*The request:* Reproduce the listing below word for word, starting at the line that contains "drains (685, 316)" and ending at its final line, with both of those lines included.

*Entries shown:*

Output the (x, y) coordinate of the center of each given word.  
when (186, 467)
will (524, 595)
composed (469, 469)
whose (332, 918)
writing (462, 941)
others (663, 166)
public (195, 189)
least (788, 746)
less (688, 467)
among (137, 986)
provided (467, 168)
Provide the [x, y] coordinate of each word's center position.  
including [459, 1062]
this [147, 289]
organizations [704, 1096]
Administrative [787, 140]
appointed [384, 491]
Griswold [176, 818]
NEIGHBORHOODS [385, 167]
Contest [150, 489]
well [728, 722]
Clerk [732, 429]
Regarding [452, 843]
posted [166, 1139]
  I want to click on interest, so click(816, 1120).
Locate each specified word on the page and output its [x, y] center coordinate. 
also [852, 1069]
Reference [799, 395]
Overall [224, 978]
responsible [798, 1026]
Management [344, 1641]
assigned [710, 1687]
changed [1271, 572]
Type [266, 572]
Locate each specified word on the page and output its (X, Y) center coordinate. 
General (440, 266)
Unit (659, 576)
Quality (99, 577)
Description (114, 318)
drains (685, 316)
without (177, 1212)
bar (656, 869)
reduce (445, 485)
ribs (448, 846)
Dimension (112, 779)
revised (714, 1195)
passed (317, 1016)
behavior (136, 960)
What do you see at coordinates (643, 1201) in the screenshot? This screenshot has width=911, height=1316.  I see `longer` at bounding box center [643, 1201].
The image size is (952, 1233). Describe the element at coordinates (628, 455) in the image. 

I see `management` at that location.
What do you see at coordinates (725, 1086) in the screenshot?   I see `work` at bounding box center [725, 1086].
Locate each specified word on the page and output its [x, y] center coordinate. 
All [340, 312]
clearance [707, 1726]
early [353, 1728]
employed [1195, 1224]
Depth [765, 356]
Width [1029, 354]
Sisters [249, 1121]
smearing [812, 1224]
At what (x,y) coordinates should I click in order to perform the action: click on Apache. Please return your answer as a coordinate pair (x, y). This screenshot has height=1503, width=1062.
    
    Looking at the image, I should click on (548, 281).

*Exercise answer:*
drains (685, 316)
without (177, 1212)
bar (656, 869)
reduce (445, 485)
ribs (448, 846)
Dimension (112, 779)
revised (714, 1195)
passed (317, 1016)
behavior (136, 960)
What do you see at coordinates (643, 1201) in the screenshot? This screenshot has width=911, height=1316.  I see `longer` at bounding box center [643, 1201].
The image size is (952, 1233). Describe the element at coordinates (628, 455) in the image. 

I see `management` at that location.
What do you see at coordinates (725, 1086) in the screenshot?   I see `work` at bounding box center [725, 1086].
Locate each specified word on the page and output its [x, y] center coordinate. 
All [340, 312]
clearance [707, 1726]
early [353, 1728]
employed [1195, 1224]
Depth [765, 356]
Width [1029, 354]
Sisters [249, 1121]
smearing [812, 1224]
At what (x,y) coordinates should I click in order to perform the action: click on Apache. Please return your answer as a coordinate pair (x, y). This screenshot has height=1503, width=1062.
    
    Looking at the image, I should click on (548, 281).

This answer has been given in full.